Collected data
________________

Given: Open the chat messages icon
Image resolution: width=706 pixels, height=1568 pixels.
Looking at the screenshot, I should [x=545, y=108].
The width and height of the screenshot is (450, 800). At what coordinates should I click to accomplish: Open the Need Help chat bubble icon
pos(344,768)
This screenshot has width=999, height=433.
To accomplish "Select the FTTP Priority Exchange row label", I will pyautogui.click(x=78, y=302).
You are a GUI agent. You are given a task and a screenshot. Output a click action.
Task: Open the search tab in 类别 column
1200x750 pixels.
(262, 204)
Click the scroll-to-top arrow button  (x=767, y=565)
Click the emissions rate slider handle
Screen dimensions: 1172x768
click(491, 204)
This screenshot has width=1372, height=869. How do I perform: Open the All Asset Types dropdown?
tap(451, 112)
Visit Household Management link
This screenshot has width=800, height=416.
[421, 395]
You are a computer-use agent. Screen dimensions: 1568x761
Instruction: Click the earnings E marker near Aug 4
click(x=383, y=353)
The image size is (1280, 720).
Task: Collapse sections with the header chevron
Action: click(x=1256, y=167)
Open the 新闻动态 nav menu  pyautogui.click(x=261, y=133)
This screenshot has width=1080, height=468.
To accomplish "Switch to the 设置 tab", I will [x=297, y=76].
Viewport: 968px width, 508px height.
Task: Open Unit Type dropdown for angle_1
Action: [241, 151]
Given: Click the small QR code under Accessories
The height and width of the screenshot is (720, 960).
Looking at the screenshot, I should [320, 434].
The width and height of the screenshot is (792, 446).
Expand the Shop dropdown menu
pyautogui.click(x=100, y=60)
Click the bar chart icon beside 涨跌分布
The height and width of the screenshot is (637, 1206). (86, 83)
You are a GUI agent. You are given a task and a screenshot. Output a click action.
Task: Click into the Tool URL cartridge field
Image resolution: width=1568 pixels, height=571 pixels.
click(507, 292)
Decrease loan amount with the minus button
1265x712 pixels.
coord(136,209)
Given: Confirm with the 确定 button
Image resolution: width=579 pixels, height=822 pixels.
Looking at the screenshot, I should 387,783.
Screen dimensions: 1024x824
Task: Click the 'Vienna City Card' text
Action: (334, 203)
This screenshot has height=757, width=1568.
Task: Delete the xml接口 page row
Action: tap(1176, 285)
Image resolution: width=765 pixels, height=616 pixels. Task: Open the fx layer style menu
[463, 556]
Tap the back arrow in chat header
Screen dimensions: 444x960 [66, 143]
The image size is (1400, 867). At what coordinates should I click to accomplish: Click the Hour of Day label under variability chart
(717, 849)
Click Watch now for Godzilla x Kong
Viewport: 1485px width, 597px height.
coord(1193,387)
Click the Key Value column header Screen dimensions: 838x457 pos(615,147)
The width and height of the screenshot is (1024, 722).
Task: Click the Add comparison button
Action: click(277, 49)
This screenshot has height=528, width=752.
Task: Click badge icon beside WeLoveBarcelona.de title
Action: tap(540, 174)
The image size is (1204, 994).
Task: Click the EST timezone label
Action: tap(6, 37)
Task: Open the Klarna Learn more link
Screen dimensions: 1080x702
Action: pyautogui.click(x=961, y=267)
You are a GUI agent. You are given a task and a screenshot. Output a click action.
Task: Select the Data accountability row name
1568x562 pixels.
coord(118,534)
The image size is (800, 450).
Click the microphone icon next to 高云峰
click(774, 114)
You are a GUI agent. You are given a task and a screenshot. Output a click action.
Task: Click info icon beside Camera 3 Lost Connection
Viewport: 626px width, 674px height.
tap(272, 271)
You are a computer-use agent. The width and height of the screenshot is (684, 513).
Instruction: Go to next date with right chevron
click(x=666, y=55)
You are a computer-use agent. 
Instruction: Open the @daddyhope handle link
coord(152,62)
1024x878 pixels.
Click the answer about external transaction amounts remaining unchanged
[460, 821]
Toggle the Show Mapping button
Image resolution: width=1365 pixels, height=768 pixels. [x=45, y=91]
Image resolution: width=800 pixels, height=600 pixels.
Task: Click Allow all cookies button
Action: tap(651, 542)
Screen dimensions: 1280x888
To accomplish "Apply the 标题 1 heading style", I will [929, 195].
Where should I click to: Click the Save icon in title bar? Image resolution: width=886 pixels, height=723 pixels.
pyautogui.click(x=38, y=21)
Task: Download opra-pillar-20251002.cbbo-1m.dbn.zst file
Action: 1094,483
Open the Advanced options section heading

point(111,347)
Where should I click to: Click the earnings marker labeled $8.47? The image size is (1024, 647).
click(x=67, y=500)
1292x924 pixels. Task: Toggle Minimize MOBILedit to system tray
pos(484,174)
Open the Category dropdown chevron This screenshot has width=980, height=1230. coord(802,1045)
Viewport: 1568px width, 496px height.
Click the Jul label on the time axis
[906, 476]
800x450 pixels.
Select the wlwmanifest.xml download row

________________

WORK INSTRUCTIONS. Send back an exact copy of only the lines from the line with "Task: Select the Data accountability row name" up to and including the line with "Screen dimensions: 1280x888" in the data above.

ANSWER SECTION.
Task: Select the Data accountability row name
1568x562 pixels.
coord(118,534)
The image size is (800, 450).
Click the microphone icon next to 高云峰
click(774, 114)
You are a GUI agent. You are given a task and a screenshot. Output a click action.
Task: Click info icon beside Camera 3 Lost Connection
Viewport: 626px width, 674px height.
tap(272, 271)
You are a computer-use agent. The width and height of the screenshot is (684, 513).
Instruction: Go to next date with right chevron
click(x=666, y=55)
You are a computer-use agent. 
Instruction: Open the @daddyhope handle link
coord(152,62)
1024x878 pixels.
Click the answer about external transaction amounts remaining unchanged
[460, 821]
Toggle the Show Mapping button
Image resolution: width=1365 pixels, height=768 pixels. [x=45, y=91]
Image resolution: width=800 pixels, height=600 pixels.
Task: Click Allow all cookies button
Action: tap(651, 542)
Screen dimensions: 1280x888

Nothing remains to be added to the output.